The circumstances are the fodder of a Michael Crichton novel: After the initial outbreak of the novel coronavirus, and the subsequent lockdown measures designed to prevent further spread of COVID-19, movie theaters became one of hundreds of types of businesses forced to cease operations. The urgent decision has been catastrophic for the industry, with AMC Theatres, the largest chain in the U.S., predicting a net loss of between $2.1 billion and $2.4 billion for the first quarter of 2020.
Despite a rise in cases in several states across the country, “reopening” plans are moving forward in America, allowing theater chains to invite audiences back to the movies, albeit with varying guidelines.
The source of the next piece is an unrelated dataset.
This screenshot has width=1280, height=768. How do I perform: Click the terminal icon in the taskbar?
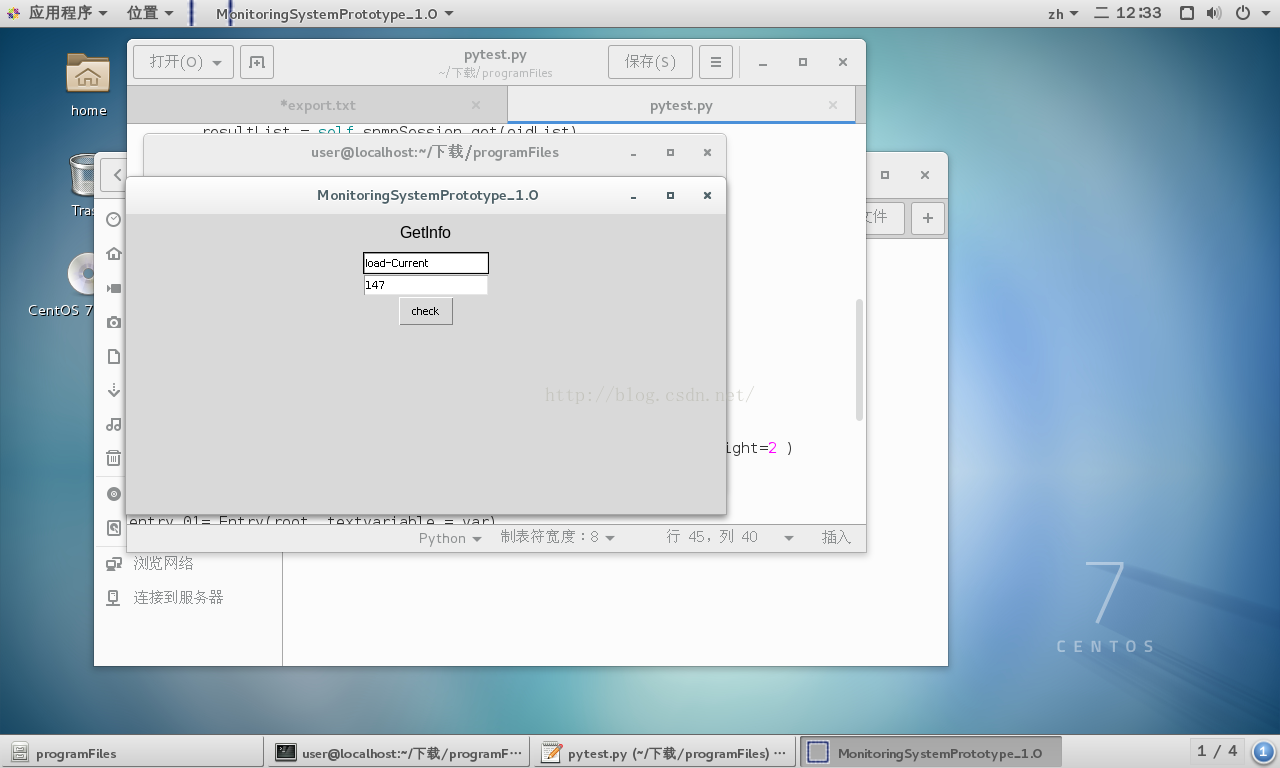click(285, 752)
Cinemark and Regal are currently encouraging, but not requiring, ticket buyers to wear masks; AMC recently took a hard mask-wearing stance after a wave of backlash. Though there were no new releases to draw audiences back to the multiplexes, according to a Comscore report released this week (via Deadline), nearly 1,100 theaters were open for business during the Father’s Day weekend, paving the way for Jurassic Park’s minor resurgence.
The appetite for big-screen entertainment is an unknown factor, causing studios to re-reschedule tentpoles like Wonder Woman 1984 from August to the fall and bump kid-centric fare like The SpongeBob Movie: Sponge on the Run directly to streaming (in this case, a CBS All Access premiere in 2021). The only movie really hanging on this summer is Christopher Nolan’s Tenet, which Warner Bros. delayed two weeks to July 31 to ride the theoretical reopening wave.
But for now, studios are relying on late winter releases (Sonic the Hedgehog, The Invisible Man) and a handful of classics to fill the gaps. Jurassic Park and Jaws were the No. 1 and No. 2 movies in the country, respectively, with Back to the Future and E.T. sneaking in at the bottom of the top 10. A tiny horror release, Followed, was the highest-grossing new movie of the week, drawing a mere $127,200. As Deadline notes, the individual theater hauls are bleak, with Cinemark multiplexes in Texas reporting just around $1,000 per location.
At this rate, Spielberg may have the biggest box office hold in his career since the summer of 1993. Jurassic Park remained at No. 1 for three weeks that June; under current conditions, the movie could hold that position for the next two months.